Consignes:
1. Selon le texte sur la rentrée politique en Europe, jusqu'à quelle date s'étend la présidence hongroise des conseils des ministres ?
2. Rédigez la suite du texte sur la rentrée politique en Europe, en reprenant juste après sa dernière phrase.

Texte de la page:
La rentrée s’annonce rude. Après les décisions politiques prises en en ce début de l‘été – les élections européennes des 6-9 juin et les élections législatives anticipées en France le 30 juin et le 7 juillet— les citoyens se retrouvent à la fois soulagés et inquiets. Le pire a été évité, mais l’avenir reste incertain - l’avenir immédiat même. Les parlements nouvellement élus se sont constitués, mais l’organisation des pouvoirs publics est encore loin d’être faite. Et pourtant, l’Europe, la France – les Etats-Unis aussi—doivent être capables d’agir, maintenant. Car la Russie continue sa guerre contre l’Ukraine et celle-ci a besoin de soutien, plus que jamais. La défense d’Israël contre les terroristes palestiniens du Hamas dégénère en une guerre de destruction quasiment complète d’un petit pays surpeuplé avec extension potentielle de ce conflit sur toute la région du Moyen Orient (le Liban et le Yémen sont déjà atteints) où deux puissances nucléaires non-déclarées s’opposent, dont les responsables, chacun en difficultés internes graves, n’écoutent aucune voix de modération.
Les gens ont peur. Peur que leurs gouvernements ne soient pas à la hauteur des responsabilités de gestion et de protection de leurs pays ; peur que les pays glissent dans une guerre (à l’Est du continent) dont ils ne veulent pas ; peur que des conflits extérieurs (au Proche Orient) renforcent encore les conflits internes des sociétés ouvertes déjà trop polarisées. Les résultats des élections n‘ont pas donné de clarification. En France, aucune majorité n’est sortie du scrutin, même si certains réclament leur „victoire“ et prétendent pouvoir agir pour réaliser „notre programme, rien que le programme, mais tout le programme“. Seulement, désormais, les partis politiques à Paris sont obligés d‘assumer la responsabilité de travailler sur des compromis, d‘apprendre à coopérer au-delà des clivages idéologiques. Car il faut un gouvernement majoritaire solide pour faire face aux défis actuels. Les prétentions ne suffisent pas.
A Bruxelles, le poids de la droite nationaliste
En Europe, la présidente de la Commission, Ursula von der Leyen, a bien été réélue à la tête de l’exécutif de l’UE par le nouveau Parlement européen. Mais la composition de cet exécutif n’est pas encore établie. Chacun des membres de la Commission, nommés par les nations, doit passer encore par l’examen du Parlement. Mais le poids de la droite extrême nationaliste souhaitant abandonner le projet d’intégration européenne a été renforcé, surtout en France et en Allemagne. Ainsi, le risque de blocages politiques à Bruxelles et Strasbourg a augmenté. L’avenir de la construction européenne est loin d’être sûr. L’actuelle présidence hongroise (extrémiste et anti-intégrationniste) des conseils des ministres jusqu’au 31 décembre 2024 n’aidera pas à faire avancer le dossier d’une Union européenne capable d’agir dans le domaine géopolitique.
Et finalement, la campagne électorale aux Etats-Unis a pris un tournant surprenant avec la décision du président Joe Biden,« » une centaine de jours seulement avant les élections, de ne plus chercher à se faire réélire.

Données fournies:

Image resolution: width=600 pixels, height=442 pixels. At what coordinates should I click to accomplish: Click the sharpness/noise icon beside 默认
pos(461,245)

Réponses par consigne:
1. Jusqu'au 31 décembre 2024.

2.
Il est difficile aujourd’hui de déterminer qui à Paris, à Bruxelles, à Washington est actuellement en charge ou le sera dans un avenir proche. A Berlin aussi, on doute de la solidité de l’équipe formellement en charge, qui sera mise à l’épreuve lors des élections régionales à l’Est au mois de septembre. Celles et ceux qui s‘en inquiètent ont raison. Car ainsi, le tsar au Kremlin peut continuer à nourrir l’illusion qu’il va pouvoir gagner sa guerre contre l’Ukraine et continuer ses attaques atroces et ses crimes de guerre, parce que le soutien par les partenaires de l’Ukraine à ce pays attaqué s’effondrerait par suite des faiblesses des régimes démocratiques. En outre, le risque d’une escalade de la situation au Proche Orient pèse de plus en plus lourd.
A Paris un gouvernement absent
Or, pendant que les guerres aux frontières de l’Europe continuent, les défis globaux du changement du climat apparaissent de plus en plus clairement (ce changement n’attend pas la fin des guerres ; en fait, le réchauffement du continent européen est bien plus important qu‘ailleurs) et les citoyens se voient confrontés à des incertitudes de plus en plus variées, percues, par beaucoup, comme étant des menaces pour leurs vies quotidiennes. Les responsables n’ont pas de temps à perdre dans les jeux politiciens.
Est-ce que la trêve olympique à Paris va tenir et aboutir à un apaisement de la situation en France qui permette l’installation d’un gouvernement en bonne et due forme ? D’un gouvernement capable de gouverner ? L’exécution permanente des affaires courantes n’est certainement pas une option, ni l’installation d’un gouvernement „technique“, voire apolitique. Au lieu de viser déjà l’échéance de 2027, les partis en position de prétendre à la gestion du pays n’auraient-ils pas le devoir de gérer les affaires importantes du pays et de les gérer bien maintenant, en 2024, en 2025, en 2026 ? De toute évidence, pour ce faire, le pouvoir présidentiel seul ne suffit plus, mais il ne va âs disparaître non plus. En tout cas, les partenaires de la France, ses alliés, ses amis, ont besoin de pouvoir s’adresser à quelqu’un, quelqu’un qui dispose du pouvoir, d‘un pouvoir légitime.
Ceci est d’autant plus important que les défis à tous les niveaux n’arrêtent pas. L‘avenir de l’Europe, de l’UE, est en jeu. Est-ce que les élargissements entamés vers les Balkans et vers l’Est vont contribuer à renforcer le „soft power“, mais aussi le poids géopolitique des Européens ou est-ce qu’ils vont faciliter la dilution de l’Union ? Est-ce que la France et l’Allemagne peuvent toujours prétendre à servir de „moteur pour l’Europe“ ou est-ce que la faiblesse politique de leurs dirigeants, le manque de soutien qu’ils trouvent dans leurs électorats respectifs, les en empêchent ? Et si ce „moteur“ est en panne, qui peut faire la remorque ?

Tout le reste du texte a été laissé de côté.